Dorothy Deborah Wegman Raphaelson (November 24, 1904 – November 7, 2005), known professionally as Dorshka, was an American dancer, Ziegfeld Girl, vaudeville performer, and novelist.

Early life 
Dorothy Deborah Wegman was raised in the Washington Heights neighborhood of New York City. Her parents were immigrants from Eastern Europe. She had a sister Esther and a brother Daniel; their mother was Pasha Wegman, and their father was an engineer.

Career 
Dorothy Wegman left high school to work full-time after her father's death. She worked for a clothing manufacturer while auditioning for stage roles. She danced in The Whirl of New York (1921), Bombo (1922), Topics of 1923 (1923–1924), Big Boy (1925), No Foolin''' (1926), and Rio Rita (1927–1928). She left Rio Rita and retired from the stage when she eloped.

Raphaelson wrote two published novels: Glorified (1930), based on her time as a dancer, and Morning Song'' (1948), which was also autobiographical.

Personal life 
Dorothy Wegman married writer Samson Raphaelson in late 1927. They had a son, Joel (born 1928), and a daughter, Naomi (1930–2009). She was widowed when Samson Raphaelson died in 1983. She died in 2005, aged 100 years, in New York; at the time of her death, she was believed to be the second-to-last surviving Ziegfeld Girl. Her husband's papers, archived at the University of Illinois, includes a taped interview with Dorothy Wegman Raphaelson.

Entries:
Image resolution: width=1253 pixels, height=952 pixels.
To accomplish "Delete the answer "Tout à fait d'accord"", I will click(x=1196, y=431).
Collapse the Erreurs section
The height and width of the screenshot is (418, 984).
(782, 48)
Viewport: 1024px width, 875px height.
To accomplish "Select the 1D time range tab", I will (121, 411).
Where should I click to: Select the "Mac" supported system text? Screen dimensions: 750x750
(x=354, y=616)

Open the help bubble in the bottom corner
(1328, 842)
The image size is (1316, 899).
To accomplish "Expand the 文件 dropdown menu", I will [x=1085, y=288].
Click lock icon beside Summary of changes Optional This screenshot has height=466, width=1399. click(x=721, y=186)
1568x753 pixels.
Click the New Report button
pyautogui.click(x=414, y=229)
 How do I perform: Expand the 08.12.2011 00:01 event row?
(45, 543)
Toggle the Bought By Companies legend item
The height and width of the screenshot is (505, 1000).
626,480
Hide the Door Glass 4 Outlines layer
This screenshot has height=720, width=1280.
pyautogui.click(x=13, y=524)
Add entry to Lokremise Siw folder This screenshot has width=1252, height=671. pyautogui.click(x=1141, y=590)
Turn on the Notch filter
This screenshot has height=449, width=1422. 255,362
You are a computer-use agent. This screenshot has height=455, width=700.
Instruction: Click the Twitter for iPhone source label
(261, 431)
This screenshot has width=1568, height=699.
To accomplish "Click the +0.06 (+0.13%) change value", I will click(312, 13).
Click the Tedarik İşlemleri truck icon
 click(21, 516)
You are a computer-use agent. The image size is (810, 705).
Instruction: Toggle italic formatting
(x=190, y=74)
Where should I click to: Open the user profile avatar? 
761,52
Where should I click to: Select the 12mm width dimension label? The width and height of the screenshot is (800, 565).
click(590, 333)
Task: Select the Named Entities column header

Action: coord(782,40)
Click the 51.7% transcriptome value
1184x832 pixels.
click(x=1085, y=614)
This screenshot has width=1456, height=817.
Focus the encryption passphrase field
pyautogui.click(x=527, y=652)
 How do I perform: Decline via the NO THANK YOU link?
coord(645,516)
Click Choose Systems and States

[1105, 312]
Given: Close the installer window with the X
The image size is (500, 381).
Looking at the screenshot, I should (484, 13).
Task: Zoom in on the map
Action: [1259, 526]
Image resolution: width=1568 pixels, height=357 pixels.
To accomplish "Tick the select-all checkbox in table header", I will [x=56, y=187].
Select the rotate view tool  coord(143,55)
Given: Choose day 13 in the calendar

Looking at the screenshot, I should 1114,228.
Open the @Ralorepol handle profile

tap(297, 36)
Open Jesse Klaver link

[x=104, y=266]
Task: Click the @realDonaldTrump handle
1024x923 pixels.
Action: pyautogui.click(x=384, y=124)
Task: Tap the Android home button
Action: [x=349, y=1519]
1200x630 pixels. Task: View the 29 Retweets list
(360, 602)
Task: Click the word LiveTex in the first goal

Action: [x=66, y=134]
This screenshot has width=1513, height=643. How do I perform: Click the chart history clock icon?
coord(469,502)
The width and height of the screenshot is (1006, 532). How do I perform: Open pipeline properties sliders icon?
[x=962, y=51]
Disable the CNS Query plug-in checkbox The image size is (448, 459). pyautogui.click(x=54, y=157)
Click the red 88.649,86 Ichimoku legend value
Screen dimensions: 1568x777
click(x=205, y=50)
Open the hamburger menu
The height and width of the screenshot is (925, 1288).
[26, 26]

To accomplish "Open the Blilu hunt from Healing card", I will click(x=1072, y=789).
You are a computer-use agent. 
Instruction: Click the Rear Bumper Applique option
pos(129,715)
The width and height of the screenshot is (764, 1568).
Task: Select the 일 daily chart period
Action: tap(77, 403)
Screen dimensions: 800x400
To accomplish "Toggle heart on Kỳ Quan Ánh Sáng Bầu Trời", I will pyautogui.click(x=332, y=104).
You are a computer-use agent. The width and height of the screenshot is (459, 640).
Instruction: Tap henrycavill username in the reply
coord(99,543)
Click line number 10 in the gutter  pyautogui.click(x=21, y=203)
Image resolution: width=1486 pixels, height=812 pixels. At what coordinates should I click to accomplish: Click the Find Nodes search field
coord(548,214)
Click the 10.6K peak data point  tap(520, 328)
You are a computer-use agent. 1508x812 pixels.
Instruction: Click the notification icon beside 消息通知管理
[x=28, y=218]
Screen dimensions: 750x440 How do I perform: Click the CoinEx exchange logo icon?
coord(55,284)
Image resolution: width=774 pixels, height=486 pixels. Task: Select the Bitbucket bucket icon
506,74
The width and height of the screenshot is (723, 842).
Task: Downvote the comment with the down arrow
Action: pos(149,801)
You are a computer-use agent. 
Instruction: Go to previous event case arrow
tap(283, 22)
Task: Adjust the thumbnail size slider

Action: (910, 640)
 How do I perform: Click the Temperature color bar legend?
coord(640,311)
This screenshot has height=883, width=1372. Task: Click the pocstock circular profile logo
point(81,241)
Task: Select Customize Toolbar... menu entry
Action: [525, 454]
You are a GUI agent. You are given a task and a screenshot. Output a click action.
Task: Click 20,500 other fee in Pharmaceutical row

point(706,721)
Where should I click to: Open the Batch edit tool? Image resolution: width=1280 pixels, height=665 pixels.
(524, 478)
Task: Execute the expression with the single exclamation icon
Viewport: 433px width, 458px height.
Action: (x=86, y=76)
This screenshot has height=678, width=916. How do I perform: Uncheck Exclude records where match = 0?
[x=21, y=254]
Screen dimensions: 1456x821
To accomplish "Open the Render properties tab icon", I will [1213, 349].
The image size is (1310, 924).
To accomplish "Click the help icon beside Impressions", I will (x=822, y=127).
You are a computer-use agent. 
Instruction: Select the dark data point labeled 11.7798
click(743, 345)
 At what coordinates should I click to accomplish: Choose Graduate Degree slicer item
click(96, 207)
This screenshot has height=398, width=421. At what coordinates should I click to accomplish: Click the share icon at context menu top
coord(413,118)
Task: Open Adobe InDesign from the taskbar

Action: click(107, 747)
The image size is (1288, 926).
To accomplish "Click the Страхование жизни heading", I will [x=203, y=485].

Directions:
1. Answer these about the biography:
(a) In which New York City neighborhood was Dorothy Wegman raised?
(b) Which of her novels was based on her time as a dancer?
(c) Whom did she marry, and when?
2. Please set down everything in the biography from "Raphaelson wrote two" down to "Dorothy Wegman Raphaelson.", with no change to a word or mark.

Task-by-task answers:
1.
(a) Washington Heights
(b) Glorified (1930)
(c) Samson Raphaelson, a writer, in late 1927

2.
Raphaelson wrote two published novels: Glorified (1930), based on her time as a dancer, and Morning Song'' (1948), which was also autobiographical.

Personal life 
Dorothy Wegman married writer Samson Raphaelson in late 1927. They had a son, Joel (born 1928), and a daughter, Naomi (1930–2009). She was widowed when Samson Raphaelson died in 1983. She died in 2005, aged 100 years, in New York; at the time of her death, she was believed to be the second-to-last surviving Ziegfeld Girl. Her husband's papers, archived at the University of Illinois, includes a taped interview with Dorothy Wegman Raphaelson.